» **Text segment**:
____
I was hoping that someone would have a try at this one. There are some important consequences, and there may be a lot of devices out there with these problems.
This is what the inner loop compiles to:
80101eea: 280e movel %fp,%d4
80101ef8: 0684 ffff ff60 addil #-160,%d4
for (i = 0; i < 40; i++) {
counts[i] = nStuckCounter;
}
801024d4: 2044 moveal %d4,%a0
801024d6: 2039 8080 003c movel 8080003c <nStuckCounter>,%d0
801024dc: 20c0 movel %d0,%a0@+
801024de: bdc8 cmpal %a0,%fp
801024e0: 66f4 bnes 801024d6 <main+0xb34>
The inner loop consists of four machine code instructions. The output is thus:
Prior to Force, nStuckCounter = 0
Loop 0, nStuckCounter = 3
Loop 1, nStuckCounter = 7
Loop 2, nStuckCounter = 11
Loop 3, nStuckCounter = 15
Loop 4, nStuckCounter = 19
Loop 5, nStuckCounter = 23
... Loops 6 to 35 exactly as you'd expect ...
Loop 35, nStuckCounter = 143
Loop 36, nStuckCounter = 147
Loop 37, nStuckCounter = 151
Loop 38, nStuckCounter = 155
Loop 39, nStuckCounter = 159
After Unforce, nStuckCounter = 208841
Even though the interrupt routine is "solidly stuck", the mainline gets to execute ONE instruction between each interrupt.
So what harm could that do?
On pretty much any other CPU, if you have a stuck interrupt, you find out about it really quickly as the device locks up solid in the interrupt routine. It doesn't get out of the door with a bug like that.
____
Stored data entries
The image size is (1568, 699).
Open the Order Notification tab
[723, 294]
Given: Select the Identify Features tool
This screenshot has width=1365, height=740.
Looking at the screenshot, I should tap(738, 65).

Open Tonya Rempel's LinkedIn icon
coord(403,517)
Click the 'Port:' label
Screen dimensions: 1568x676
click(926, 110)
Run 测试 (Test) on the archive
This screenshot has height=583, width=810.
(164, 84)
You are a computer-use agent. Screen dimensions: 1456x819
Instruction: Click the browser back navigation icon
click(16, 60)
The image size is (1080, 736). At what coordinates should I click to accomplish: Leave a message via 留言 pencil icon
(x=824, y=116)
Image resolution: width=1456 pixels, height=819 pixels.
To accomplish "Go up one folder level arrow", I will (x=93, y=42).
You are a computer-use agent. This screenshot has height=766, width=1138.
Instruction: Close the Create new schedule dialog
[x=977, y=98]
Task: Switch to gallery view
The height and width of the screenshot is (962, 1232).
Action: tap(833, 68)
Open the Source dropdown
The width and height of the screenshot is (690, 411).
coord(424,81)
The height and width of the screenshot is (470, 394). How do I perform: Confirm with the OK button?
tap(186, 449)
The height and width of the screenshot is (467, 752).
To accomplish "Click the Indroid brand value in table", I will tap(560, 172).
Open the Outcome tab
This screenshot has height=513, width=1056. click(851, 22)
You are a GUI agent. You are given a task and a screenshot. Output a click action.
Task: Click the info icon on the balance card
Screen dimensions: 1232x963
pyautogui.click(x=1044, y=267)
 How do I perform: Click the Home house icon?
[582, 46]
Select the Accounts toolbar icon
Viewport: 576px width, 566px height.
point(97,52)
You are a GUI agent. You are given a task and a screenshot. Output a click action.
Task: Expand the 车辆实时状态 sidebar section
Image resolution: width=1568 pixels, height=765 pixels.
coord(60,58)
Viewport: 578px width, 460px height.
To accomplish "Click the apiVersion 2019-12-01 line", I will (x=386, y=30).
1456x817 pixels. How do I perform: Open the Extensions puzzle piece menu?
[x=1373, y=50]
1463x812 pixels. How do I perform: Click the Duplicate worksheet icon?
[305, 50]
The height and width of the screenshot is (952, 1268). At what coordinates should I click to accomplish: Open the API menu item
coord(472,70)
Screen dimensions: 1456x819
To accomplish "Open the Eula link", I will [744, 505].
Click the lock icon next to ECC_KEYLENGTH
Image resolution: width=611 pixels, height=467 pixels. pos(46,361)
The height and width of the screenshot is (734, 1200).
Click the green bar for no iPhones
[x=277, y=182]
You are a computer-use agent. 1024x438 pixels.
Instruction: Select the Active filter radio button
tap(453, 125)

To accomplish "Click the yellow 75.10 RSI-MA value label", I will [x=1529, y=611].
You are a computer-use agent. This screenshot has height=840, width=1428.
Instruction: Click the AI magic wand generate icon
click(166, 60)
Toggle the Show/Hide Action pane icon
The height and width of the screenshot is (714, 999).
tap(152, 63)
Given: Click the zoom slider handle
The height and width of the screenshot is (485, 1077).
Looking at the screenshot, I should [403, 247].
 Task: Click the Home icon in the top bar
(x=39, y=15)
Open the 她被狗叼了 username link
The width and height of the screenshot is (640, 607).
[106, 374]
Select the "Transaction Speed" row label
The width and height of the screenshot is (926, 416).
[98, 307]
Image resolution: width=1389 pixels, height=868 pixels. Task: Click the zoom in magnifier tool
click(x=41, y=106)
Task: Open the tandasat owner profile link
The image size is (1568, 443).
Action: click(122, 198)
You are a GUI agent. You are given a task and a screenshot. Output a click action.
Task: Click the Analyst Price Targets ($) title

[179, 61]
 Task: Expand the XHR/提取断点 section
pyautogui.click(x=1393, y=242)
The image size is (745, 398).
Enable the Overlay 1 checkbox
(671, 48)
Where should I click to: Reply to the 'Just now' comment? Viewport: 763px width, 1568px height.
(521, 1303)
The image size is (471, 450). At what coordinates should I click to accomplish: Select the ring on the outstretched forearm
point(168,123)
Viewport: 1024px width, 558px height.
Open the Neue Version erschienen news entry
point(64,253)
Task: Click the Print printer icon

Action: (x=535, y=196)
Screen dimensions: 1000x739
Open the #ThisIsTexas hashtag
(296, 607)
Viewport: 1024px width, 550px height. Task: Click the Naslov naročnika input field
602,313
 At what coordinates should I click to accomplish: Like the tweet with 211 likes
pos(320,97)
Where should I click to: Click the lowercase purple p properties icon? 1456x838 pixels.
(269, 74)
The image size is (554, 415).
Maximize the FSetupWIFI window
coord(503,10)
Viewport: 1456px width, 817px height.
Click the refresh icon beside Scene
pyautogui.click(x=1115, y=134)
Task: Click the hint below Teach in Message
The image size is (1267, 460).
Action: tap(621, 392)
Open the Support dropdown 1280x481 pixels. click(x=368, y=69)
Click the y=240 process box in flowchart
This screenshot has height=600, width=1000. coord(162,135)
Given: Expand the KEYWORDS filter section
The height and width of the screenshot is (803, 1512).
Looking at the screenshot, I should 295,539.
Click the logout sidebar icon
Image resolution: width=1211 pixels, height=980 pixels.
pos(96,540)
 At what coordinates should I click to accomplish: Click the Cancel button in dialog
____
Retype the part of the stuck-interrupt post from "I was hoping" to "with these problems.".

» **Expected answer**:
I was hoping that someone would have a try at this one. There are some important consequences, and there may be a lot of devices out there with these problems.